The horses and I got an early start and said our farewells to my mom at 8:30am. It's so nice having my mom’s help loading Takoda with the panniers since they are uncomfortably heavy to lift at the start of a section before the horses eat a night’s worth of feed.
We had an ambitious 32 miles planned and the first 20 or so were not easy. The trail didn’t look like it had seen much travel, let alone by stock, in many years. The trail was very overgrown and littered with downfalls. Numerous times the trail would just seem to fade away and I’d have to look our for rock cairns or colored trail marking tape on tree branches to determine which way to go. A few times I had to dismount and spend time cutting downfalls to clear a path for Shyla and Takoda. So needless to say, after we got through the first challenging 20 miles I was relieved to join up with a much more popular trail in the late afternoon. I knew we were on well-traveled trails now as there was plentiful manure and hoofprints all over. Not to mention, no more down trees! There were also a lot more hikers. We hadn’t seen a soul all day and now there were backpackers all over.

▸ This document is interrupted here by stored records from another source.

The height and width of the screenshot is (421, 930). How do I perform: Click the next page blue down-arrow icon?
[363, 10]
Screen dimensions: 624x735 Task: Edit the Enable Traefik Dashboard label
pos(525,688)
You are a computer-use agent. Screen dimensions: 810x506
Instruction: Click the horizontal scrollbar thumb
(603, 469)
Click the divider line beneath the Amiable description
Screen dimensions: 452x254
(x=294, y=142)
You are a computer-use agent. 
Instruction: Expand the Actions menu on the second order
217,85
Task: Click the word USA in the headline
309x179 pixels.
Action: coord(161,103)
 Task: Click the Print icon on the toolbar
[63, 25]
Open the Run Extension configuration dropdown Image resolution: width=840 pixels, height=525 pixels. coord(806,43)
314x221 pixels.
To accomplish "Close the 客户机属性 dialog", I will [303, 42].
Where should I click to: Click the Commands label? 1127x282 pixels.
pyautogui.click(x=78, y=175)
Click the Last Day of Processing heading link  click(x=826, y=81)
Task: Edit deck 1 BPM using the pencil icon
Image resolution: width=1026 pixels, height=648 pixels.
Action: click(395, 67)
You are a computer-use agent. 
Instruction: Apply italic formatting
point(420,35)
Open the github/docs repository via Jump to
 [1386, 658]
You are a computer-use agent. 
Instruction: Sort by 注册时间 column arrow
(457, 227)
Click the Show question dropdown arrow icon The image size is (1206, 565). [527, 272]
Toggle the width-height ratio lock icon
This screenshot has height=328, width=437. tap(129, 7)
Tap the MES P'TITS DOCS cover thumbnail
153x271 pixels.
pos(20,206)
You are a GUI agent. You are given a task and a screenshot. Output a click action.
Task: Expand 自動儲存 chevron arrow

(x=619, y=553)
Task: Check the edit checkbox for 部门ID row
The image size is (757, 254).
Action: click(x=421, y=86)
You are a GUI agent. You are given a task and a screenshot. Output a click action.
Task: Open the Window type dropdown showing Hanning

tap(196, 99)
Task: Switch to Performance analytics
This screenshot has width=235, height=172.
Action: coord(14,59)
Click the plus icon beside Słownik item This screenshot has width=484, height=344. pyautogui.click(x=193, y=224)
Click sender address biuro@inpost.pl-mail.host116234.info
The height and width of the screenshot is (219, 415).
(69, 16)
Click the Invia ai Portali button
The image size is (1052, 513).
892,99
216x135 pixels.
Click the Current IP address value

The Wind Rivers Range requires a backcountry permit for camping but the ranger district was very understanding and allowed me to camp without having to have a committed place so long as I did intrude on other people and choose campsites that were away from other people, especially stock. Due to the obstacles earlier in the day we stopped for the night about 2 miles earlier than planned. This was my first night ever camping in grizzly country and I’d be lying if I said I wasn’t nervous about it. I was more cautious in camp after dark and set up my camp as close to the horses’ highline as possible, as well as sleeping with bear spray in my tent.